4. M. C soutient que les travaux menés sur la maison située 12, rue Amédée Jouy, ne sont pas conformes au permis de construire et aux règles d’urbanisme en ce qu’il a été procédé à une surélévation irrégulière du terrain, un dépassement de la hauteur de construction autorisée, une absence totale de végétalisation sur la toiture du bâtiment sur laquelle est présente un skydome, un abattement non autorisé d’arbres, un remplacement des clôtures par des modèles surdimensionnés, une absence de remise en état des espaces verts et une absence d’accès possible pour les services de secours et d’incendie. Il ressort des pièces du dossier que les travaux en litige sont achevés, de sorte que leur état d’avancement ou l’imminence de leur achèvement ne peuvent caractériser une situation d’urgence. Par ailleurs, en se bornant à faire état de la nécessité d’assurer le bon fonctionnement et la continuité du service public, sans d’ailleurs préciser quel service public serait affecté en l’espèce par les travaux entrepris, le requérant n’établit pas l’existence d’une atteinte grave à un intérêt public. De même, le constat d’huissier que produit le requérant ne démontre pas que les travaux litigieux qui ont été réalisés, quand bien même ils seraient constitutifs d’une infraction à une autorisation d’urbanisme, seraient de nature à établir l’existence d’une atteinte grave à ses intérêts et à caractériser une situation d’urgence justifiant que le juge des référés, saisi au titre des dispositions de l’article L. 521-3 du code de justice administrative, ordonne à l’autorité compétente de dresser un procès-verbal d’infraction. Enfin, si M. C soutient qu’il ne disposerait d’aucune autre voie de droit, le silence gardé par le maire de la commune d’Argenteuil sur la demande du requérant de dresser un procès-verbal d’infraction est de nature à faire naitre une décision implicite de rejet de sa demande susceptible d’être déférée au juge de l’excès de pouvoir pour annulation, demande assortie, le cas échéant de conclusions aux fins d’injonction. Dans ces conditions, la condition tenant à l’urgence ne peut être regardée comme satisfaite.

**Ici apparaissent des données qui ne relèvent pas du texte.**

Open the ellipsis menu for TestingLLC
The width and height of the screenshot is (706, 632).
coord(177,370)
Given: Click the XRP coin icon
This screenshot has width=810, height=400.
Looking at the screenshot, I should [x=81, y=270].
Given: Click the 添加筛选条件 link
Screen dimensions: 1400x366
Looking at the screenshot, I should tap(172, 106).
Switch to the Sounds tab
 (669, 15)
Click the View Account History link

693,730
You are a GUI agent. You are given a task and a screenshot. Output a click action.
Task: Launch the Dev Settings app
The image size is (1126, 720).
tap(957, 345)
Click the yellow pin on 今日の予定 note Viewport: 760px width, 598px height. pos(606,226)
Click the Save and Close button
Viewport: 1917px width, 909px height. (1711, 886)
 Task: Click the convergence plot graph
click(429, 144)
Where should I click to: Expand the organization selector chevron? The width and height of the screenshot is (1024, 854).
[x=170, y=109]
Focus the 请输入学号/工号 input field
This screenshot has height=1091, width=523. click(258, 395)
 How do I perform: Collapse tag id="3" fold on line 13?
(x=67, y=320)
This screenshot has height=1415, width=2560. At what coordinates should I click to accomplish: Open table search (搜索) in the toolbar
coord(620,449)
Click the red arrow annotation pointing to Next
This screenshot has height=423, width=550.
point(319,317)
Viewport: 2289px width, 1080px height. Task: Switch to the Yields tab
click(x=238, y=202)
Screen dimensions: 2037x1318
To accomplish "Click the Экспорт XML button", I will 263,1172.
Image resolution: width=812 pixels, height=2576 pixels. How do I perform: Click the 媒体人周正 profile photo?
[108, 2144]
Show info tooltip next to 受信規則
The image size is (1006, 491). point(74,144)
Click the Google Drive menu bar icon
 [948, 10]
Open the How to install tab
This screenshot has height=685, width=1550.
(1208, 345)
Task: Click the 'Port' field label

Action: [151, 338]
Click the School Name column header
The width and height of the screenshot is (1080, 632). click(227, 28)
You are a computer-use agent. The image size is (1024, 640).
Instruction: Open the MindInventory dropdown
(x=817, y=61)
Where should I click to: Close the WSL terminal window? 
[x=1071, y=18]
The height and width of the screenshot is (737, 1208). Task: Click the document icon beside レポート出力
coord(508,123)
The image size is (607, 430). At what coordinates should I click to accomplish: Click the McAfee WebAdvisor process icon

5. Il résulte de ce qui précède que la requête de M. C doit être rejetée en toutes ses conclusions selon la procédure prévue par les dispositions précitées de l’article L.522-3 du code de justice administrative, y compris les conclusions présentées sur le fondement des dispositions de l’article L. 761-1 du code de justice administrative.
O R D O N N E :
Article 1er : La requête de M. C est rejetée.
Article 2 : La présente ordonnance sera notifiée à M. A C.
Copie en sera adressée pour information à la commune d’Argenteuil.
Fait à Cergy, le 30 août 202Le juge des référés,
Signé
R. Féral
La République mande et ordonne au préfet du Val-d’Oise en ce qui le concerne, ou à tous commissaires de justice à ce requis en ce qui concerne les voies de droit commun, contre les parties privées, de pourvoir à l’exécution de la présente décision.